Essas portarias são medidas voltadas especificamente à proteção dos territórios de povos em isolamento voluntário que ainda não tiveram seus processos de demarcação finalizados, para impedir que sejam invadidos. O governo Bolsonaro manteve, em 2022, a política de não renovar as portarias, ou de renová-las por períodos exíguos, de apenas seis meses. Esta prática funcionou como sinalização a invasores e grileiros de que aqueles territórios estariam disponíveis, em breve, para a exploração e apropriação privada. As amplas invasões às TIs Piripkura, em Mato Grosso, e Ituna/Itatá, no Pará, são exemplos deste contexto.

Essa política foi acompanhada pelo enfraquecimento contínuo das Bases de Proteção Etnoambiental da Funai (BAPEs), responsáveis pela fiscalização das terras habitadas por povos isolados, deixadas sem a capacidade operacional mínima para desempenhar o seu papel, como ficou evidente no caso das TIs Vale do Javari e Yanomami.


Manifestação em frente ao Ministério da Justiça, em setembro de 2022, cobrando justiça após uma série de assassinatos de indígenas naquele mês. Foto: Tiago Miotto/Cimi

Memória
O quinto capítulo do relatório, dedicado à reflexão sobre o tema da Memória e Justiça, traz uma das últimas produções do pesquisador Marcelo Zelic (1963-2023), falecido neste ano. Zelic dedicou a sua vida à preservação da memória, através do trabalho de documentação, e à luta pela criação de mecanismos de não repetição das violações de direitos humanos contra os povos indígenas.

Nos últimos anos, ele lutou pela criação de uma Comissão Nacional Indígena da Verdade (CNIV) para a apuração e reparação destas violações. Em seu texto inédito, que o Cimi publica como forma de homenagem, Zelic defende a proposta e delineia suas ideias acerca das atribuições, do funcionamento e da organização da Comissão.

Artigos
A presente edição do relatório também traz artigos que buscam aprofundar a reflexão acerca de alguns dos temas abordados na publicação. Um dos artigos propõe uma análise da grave situação no território Yanomami sob a ótica do genocídio, traçando um histórico das recentes omissões do Estado em relação às invasões garimpeiras e estabelecendo relação entre as graves violências e violações a que este povo foi submetido no presente e o massacre de Haximu, ocorrido em 1993, primeiro caso julgado como crime de genocídio no Brasil.

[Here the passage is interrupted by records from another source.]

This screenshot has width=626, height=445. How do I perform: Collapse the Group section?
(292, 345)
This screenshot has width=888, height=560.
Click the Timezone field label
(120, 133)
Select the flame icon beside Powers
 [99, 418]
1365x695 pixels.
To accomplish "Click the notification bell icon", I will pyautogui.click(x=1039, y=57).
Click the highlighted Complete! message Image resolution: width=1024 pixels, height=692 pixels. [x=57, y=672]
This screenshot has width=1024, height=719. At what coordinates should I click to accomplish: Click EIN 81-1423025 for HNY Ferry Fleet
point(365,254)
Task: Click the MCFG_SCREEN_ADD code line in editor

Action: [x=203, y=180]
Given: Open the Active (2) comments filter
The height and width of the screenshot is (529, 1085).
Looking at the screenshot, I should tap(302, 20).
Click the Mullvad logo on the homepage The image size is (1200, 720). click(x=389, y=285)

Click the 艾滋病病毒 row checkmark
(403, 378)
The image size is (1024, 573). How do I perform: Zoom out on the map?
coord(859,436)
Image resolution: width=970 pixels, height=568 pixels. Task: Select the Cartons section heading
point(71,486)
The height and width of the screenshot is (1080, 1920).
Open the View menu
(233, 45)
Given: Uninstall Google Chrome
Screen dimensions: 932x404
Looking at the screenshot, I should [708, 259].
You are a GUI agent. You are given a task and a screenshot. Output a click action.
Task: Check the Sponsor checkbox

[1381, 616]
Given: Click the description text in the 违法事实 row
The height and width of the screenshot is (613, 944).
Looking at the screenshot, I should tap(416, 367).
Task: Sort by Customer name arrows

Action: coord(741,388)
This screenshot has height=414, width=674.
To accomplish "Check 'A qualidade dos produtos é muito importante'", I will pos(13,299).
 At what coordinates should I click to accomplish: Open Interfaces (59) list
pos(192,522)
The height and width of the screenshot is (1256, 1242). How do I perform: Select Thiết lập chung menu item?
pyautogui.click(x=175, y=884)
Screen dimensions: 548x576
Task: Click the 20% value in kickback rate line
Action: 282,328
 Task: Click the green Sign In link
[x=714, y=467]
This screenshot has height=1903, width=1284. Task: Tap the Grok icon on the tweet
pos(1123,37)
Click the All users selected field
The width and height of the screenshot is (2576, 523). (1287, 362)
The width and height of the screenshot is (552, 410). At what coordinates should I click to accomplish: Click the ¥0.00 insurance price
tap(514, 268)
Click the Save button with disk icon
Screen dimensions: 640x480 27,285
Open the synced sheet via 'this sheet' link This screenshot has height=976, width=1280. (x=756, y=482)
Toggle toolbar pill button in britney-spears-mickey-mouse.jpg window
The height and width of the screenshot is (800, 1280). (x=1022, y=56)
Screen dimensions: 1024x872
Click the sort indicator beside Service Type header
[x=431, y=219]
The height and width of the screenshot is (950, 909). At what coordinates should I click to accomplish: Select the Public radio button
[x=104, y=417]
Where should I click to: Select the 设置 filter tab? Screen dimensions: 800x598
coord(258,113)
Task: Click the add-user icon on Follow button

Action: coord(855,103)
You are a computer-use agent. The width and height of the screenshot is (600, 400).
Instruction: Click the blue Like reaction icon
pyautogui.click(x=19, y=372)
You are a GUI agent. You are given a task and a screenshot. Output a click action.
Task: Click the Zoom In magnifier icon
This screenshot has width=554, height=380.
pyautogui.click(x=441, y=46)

Outros dois textos abordam, ainda, a situação dos indígenas encarcerados no Brasil e a negação de seus direitos pelo Poder Judiciário; e o desmonte da política indigenista do governo Bolsonaro, analisada sob a perspectiva da execução orçamentária.


A plataforma Caci, mapa digital que reúne as informações sobre os assassinatos de indígenas no Brasil, foi atualizada com os dados do Relatório Violência contra os Povos Indígenas no Brasil – dados de 2022. Caci, sigla para Cartografia de Ataques Contra Indígenas, também significa “dor” em Guarani. Com a inclusão dos dados de 2022, a plataforma agora passa a abranger informações georreferenciadas sobre 1.382 assassinatos de indígenas, reunindo dados compilados desde 1985.